The answer must consist of each line below that holds the word "agent", copied as it stands.

--

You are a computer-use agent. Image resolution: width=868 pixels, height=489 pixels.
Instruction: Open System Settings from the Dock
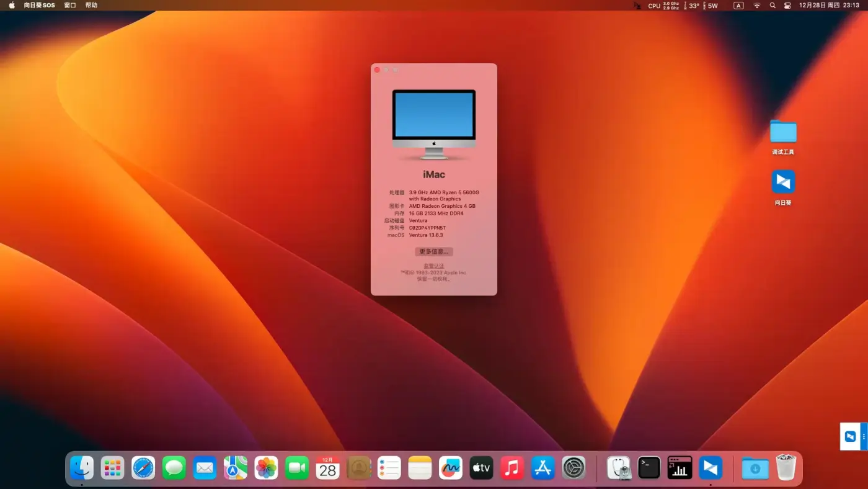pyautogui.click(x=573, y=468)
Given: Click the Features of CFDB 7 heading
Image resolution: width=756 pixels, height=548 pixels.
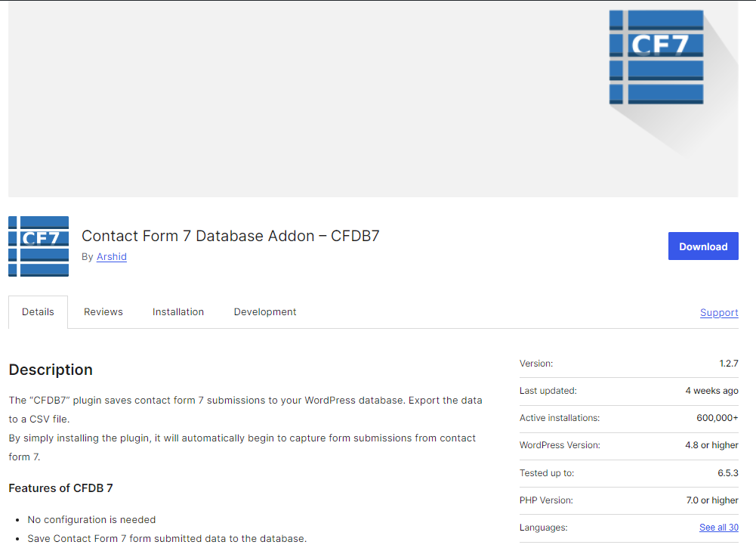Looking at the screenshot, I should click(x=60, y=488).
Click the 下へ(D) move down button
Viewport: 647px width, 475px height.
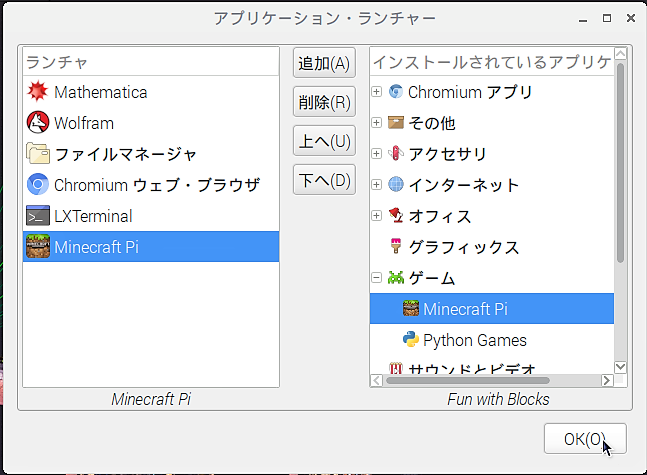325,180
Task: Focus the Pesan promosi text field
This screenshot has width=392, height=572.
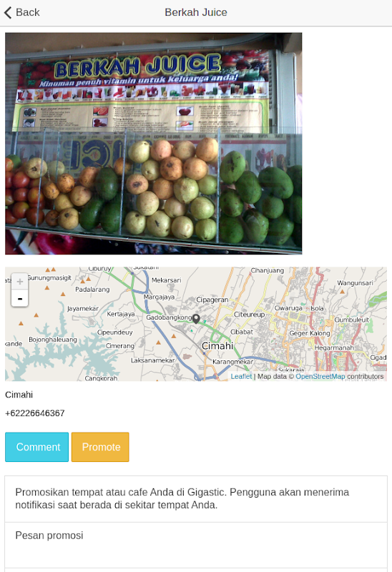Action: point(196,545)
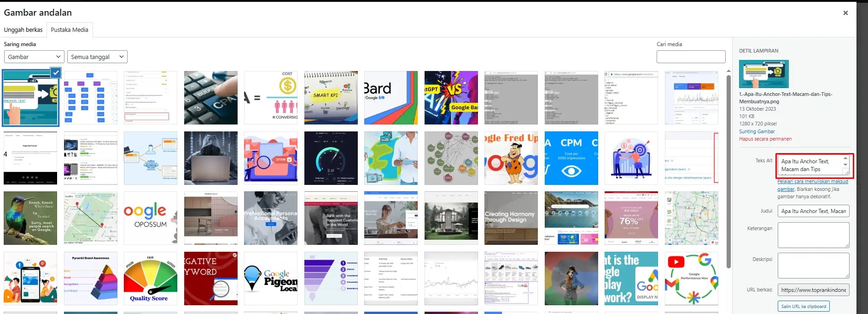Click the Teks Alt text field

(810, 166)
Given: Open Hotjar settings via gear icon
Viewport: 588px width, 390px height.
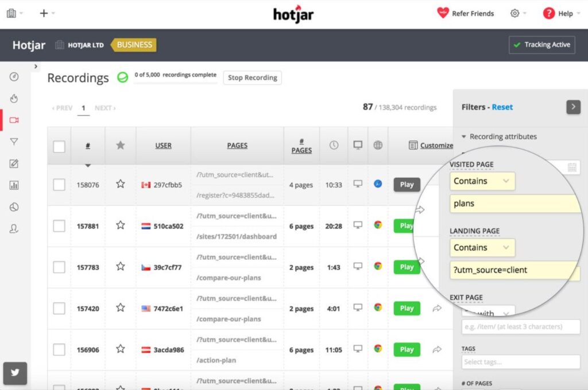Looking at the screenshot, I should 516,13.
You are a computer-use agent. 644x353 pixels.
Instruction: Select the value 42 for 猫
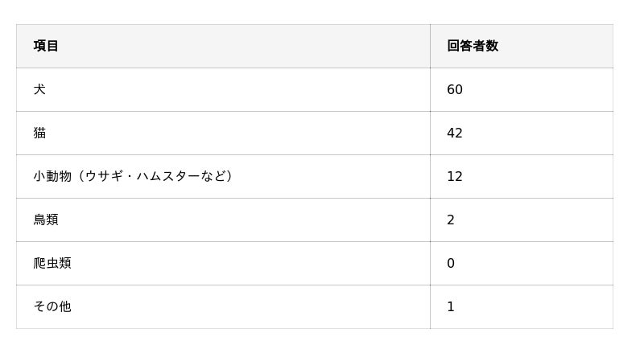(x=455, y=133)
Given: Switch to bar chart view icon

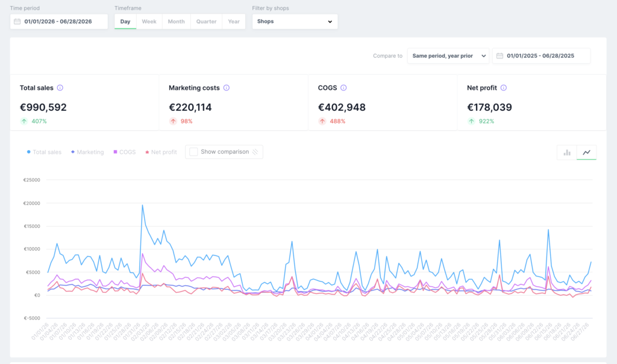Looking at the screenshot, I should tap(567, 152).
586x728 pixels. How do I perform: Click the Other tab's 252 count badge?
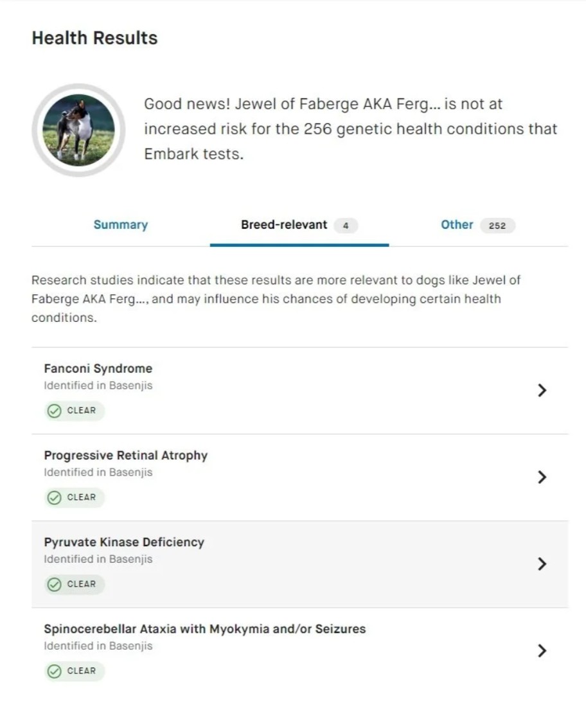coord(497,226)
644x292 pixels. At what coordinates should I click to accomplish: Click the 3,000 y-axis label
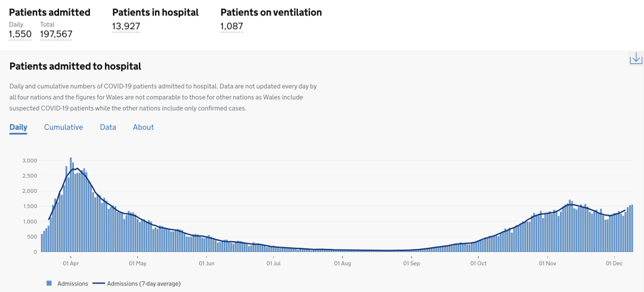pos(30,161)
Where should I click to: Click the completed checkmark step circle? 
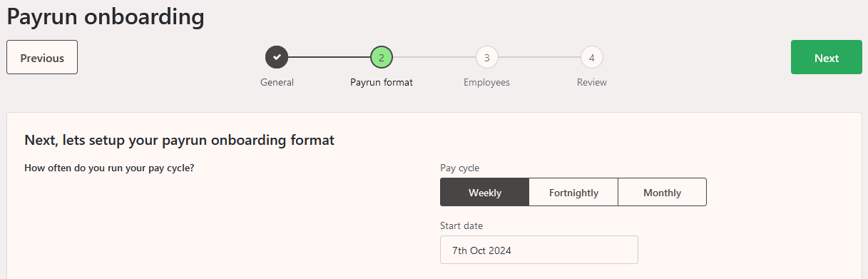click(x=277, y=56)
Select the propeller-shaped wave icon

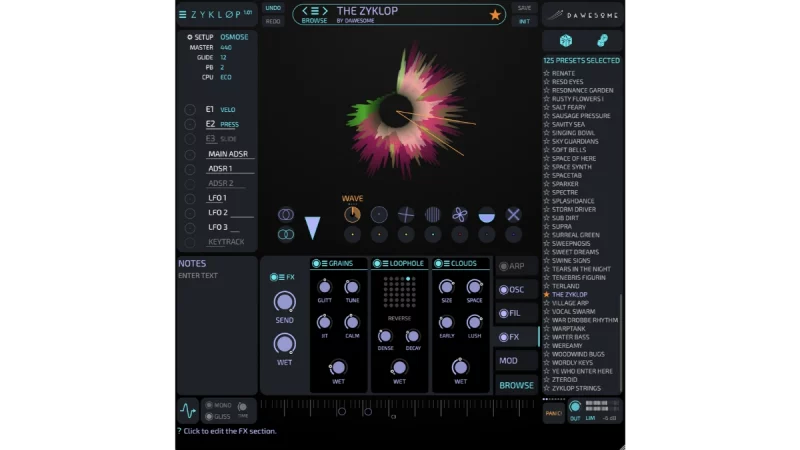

--

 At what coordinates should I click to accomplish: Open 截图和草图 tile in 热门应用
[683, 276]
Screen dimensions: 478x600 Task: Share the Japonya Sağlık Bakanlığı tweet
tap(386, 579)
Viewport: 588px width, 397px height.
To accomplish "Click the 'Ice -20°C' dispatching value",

--

* [ANSWER TO THIS PROBLEM]
You are a computer-use agent. Image resolution: width=868 pixels, height=489 pixels.
You are a computer-use agent. 644x353 pixels.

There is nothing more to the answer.